■ **Exercise objective**: The result should be the lines from the one holding "Task: Click the Forward navigation arrow" to the final line of the records, retyped exactly.

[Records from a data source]
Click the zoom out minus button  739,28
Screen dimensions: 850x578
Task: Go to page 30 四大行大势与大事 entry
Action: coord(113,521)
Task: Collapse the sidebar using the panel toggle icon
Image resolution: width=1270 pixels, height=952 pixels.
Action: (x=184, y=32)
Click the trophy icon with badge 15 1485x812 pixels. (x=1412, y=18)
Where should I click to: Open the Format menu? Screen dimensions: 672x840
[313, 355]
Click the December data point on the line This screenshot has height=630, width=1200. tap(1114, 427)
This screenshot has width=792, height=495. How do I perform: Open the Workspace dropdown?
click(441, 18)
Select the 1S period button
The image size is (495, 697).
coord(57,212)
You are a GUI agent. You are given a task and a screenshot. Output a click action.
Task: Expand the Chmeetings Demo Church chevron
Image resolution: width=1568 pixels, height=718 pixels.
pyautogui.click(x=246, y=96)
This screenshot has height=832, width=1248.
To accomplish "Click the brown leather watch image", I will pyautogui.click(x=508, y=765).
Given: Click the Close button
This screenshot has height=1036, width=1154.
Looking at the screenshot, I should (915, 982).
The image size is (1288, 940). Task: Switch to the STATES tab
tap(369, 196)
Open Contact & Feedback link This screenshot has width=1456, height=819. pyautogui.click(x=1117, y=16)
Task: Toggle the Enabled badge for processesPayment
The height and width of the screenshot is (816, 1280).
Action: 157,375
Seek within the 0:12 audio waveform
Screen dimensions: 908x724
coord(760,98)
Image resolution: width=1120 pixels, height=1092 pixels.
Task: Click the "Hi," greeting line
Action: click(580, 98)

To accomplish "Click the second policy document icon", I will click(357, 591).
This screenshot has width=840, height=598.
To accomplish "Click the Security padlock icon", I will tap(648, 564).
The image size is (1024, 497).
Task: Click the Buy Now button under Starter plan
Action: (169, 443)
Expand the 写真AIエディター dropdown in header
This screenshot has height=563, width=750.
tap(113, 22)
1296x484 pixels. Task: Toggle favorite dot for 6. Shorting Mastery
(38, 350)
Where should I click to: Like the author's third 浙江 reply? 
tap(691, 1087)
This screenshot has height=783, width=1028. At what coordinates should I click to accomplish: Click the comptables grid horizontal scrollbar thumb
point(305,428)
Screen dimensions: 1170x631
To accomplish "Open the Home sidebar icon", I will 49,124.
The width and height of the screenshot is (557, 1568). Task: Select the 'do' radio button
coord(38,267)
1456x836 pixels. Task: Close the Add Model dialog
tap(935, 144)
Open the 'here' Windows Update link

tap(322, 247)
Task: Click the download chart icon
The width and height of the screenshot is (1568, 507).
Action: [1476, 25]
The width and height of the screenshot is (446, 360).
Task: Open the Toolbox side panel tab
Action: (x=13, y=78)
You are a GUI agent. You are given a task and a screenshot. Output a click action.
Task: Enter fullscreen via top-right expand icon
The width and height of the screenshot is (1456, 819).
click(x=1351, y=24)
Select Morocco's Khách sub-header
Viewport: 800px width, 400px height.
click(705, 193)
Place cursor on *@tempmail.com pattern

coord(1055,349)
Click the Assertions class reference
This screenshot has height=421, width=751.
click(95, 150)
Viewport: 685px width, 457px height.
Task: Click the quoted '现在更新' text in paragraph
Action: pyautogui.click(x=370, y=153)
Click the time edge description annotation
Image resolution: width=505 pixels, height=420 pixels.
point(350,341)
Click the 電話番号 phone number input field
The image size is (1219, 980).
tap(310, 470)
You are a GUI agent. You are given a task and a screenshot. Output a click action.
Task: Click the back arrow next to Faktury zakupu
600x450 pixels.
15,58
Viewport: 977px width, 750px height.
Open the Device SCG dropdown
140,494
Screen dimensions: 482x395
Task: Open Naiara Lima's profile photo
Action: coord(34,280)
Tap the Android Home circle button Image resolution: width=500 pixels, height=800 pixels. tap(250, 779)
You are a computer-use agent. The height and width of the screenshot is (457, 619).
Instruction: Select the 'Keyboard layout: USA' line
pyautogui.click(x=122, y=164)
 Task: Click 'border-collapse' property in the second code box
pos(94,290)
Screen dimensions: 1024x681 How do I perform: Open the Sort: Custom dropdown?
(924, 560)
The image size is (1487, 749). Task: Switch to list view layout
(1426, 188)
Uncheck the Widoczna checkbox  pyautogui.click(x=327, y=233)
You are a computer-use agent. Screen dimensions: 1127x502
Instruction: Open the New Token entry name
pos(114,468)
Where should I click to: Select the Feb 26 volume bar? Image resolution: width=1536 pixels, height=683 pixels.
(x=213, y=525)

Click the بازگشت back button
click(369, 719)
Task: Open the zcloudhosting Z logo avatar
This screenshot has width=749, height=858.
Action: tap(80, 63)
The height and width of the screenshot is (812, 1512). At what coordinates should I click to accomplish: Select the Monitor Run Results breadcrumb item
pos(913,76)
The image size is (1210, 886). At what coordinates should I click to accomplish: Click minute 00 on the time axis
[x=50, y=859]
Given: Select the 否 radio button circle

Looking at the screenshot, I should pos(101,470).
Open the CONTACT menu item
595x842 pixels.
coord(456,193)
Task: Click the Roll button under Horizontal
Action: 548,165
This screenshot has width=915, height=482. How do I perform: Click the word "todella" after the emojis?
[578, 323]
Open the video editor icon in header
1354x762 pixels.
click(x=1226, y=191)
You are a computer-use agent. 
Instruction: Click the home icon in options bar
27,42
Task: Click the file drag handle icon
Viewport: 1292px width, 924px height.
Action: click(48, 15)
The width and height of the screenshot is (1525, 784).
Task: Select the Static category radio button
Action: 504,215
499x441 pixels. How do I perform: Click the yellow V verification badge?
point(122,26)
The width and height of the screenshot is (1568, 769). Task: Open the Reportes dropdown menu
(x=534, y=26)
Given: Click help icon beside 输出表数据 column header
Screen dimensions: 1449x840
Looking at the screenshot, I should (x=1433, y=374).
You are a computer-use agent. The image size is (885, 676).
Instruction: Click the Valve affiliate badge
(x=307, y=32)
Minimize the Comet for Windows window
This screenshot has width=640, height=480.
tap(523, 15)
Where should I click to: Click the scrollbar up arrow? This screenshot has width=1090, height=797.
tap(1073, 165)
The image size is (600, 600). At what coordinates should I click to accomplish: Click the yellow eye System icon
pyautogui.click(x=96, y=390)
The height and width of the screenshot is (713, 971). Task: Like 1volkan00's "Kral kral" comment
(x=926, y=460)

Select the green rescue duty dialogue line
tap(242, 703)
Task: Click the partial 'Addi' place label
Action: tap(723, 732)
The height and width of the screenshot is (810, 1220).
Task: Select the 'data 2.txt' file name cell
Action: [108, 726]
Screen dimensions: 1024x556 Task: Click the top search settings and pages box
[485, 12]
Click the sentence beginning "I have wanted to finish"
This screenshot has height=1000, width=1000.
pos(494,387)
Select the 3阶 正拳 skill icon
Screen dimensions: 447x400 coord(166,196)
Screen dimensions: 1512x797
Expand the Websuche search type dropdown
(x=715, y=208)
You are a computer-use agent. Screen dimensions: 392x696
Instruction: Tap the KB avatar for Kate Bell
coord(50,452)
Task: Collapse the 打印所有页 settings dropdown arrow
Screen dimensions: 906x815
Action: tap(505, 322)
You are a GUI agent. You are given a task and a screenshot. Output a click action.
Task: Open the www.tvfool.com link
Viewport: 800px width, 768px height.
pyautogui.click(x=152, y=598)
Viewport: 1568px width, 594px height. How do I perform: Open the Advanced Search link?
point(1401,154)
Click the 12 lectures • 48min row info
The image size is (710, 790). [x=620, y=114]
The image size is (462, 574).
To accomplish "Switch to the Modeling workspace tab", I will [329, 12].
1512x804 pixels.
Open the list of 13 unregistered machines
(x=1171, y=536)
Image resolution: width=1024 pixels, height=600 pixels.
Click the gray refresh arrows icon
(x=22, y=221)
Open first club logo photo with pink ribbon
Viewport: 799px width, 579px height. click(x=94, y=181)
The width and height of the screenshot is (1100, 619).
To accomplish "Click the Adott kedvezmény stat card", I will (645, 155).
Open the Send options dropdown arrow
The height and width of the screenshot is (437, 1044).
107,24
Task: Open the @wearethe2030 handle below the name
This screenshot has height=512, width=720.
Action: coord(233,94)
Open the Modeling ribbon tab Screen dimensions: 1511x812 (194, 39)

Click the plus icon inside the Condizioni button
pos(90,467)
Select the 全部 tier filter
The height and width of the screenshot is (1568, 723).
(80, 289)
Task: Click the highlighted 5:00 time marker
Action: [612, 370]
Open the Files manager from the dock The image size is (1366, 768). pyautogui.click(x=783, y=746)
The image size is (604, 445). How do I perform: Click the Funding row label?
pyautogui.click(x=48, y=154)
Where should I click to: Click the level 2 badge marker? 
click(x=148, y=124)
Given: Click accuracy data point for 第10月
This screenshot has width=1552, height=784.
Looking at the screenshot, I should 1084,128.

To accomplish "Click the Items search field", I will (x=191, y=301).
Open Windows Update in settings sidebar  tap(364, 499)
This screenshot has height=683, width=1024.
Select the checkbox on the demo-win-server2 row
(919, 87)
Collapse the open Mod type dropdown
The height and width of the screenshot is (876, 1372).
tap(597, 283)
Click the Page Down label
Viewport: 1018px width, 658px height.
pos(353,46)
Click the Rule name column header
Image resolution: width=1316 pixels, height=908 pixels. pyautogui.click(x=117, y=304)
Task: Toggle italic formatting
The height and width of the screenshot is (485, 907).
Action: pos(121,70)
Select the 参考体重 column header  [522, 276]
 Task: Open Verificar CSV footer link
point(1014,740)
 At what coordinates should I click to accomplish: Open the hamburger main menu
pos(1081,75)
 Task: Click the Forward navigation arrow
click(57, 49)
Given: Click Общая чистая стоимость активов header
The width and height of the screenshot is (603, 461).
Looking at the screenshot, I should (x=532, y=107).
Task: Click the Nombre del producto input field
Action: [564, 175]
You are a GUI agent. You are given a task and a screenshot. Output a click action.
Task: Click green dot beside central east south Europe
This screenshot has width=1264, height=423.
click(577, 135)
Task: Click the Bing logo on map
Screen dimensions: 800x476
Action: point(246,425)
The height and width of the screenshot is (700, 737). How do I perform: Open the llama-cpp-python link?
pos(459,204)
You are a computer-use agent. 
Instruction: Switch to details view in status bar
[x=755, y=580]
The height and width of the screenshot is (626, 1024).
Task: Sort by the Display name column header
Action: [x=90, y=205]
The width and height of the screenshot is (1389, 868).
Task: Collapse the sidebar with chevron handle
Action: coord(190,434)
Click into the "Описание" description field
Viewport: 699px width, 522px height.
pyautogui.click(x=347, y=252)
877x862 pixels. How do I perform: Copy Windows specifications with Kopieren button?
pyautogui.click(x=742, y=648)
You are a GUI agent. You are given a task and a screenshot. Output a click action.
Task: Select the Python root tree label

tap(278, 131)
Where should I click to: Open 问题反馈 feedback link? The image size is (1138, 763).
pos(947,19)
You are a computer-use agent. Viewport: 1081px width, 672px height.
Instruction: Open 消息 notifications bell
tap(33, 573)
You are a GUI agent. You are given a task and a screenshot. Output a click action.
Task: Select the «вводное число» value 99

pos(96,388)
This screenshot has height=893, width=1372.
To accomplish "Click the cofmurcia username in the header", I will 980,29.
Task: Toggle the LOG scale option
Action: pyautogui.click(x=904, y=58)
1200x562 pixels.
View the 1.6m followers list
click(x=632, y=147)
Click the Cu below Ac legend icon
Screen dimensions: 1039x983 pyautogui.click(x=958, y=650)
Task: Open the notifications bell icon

■ **Task answer**:
 Task: Click the Forward navigation arrow
click(57, 49)
Given: Click Общая чистая стоимость активов header
The width and height of the screenshot is (603, 461).
Looking at the screenshot, I should (x=532, y=107).
Task: Click the Nombre del producto input field
Action: [564, 175]
You are a GUI agent. You are given a task and a screenshot. Output a click action.
Task: Click green dot beside central east south Europe
This screenshot has width=1264, height=423.
click(577, 135)
Task: Click the Bing logo on map
Screen dimensions: 800x476
Action: point(246,425)
The height and width of the screenshot is (700, 737). How do I perform: Open the llama-cpp-python link?
pos(459,204)
You are a computer-use agent. 
Instruction: Switch to details view in status bar
[x=755, y=580]
The height and width of the screenshot is (626, 1024).
Task: Sort by the Display name column header
Action: [x=90, y=205]
The width and height of the screenshot is (1389, 868).
Task: Collapse the sidebar with chevron handle
Action: coord(190,434)
Click into the "Описание" description field
Viewport: 699px width, 522px height.
pyautogui.click(x=347, y=252)
877x862 pixels. How do I perform: Copy Windows specifications with Kopieren button?
pyautogui.click(x=742, y=648)
You are a GUI agent. You are given a task and a screenshot. Output a click action.
Task: Select the Python root tree label

tap(278, 131)
Where should I click to: Open 问题反馈 feedback link? The image size is (1138, 763).
pos(947,19)
You are a computer-use agent. Viewport: 1081px width, 672px height.
Instruction: Open 消息 notifications bell
tap(33, 573)
You are a GUI agent. You are given a task and a screenshot. Output a click action.
Task: Select the «вводное число» value 99

pos(96,388)
This screenshot has height=893, width=1372.
To accomplish "Click the cofmurcia username in the header", I will 980,29.
Task: Toggle the LOG scale option
Action: pyautogui.click(x=904, y=58)
1200x562 pixels.
View the 1.6m followers list
click(x=632, y=147)
Click the Cu below Ac legend icon
Screen dimensions: 1039x983 pyautogui.click(x=958, y=650)
Task: Open the notifications bell icon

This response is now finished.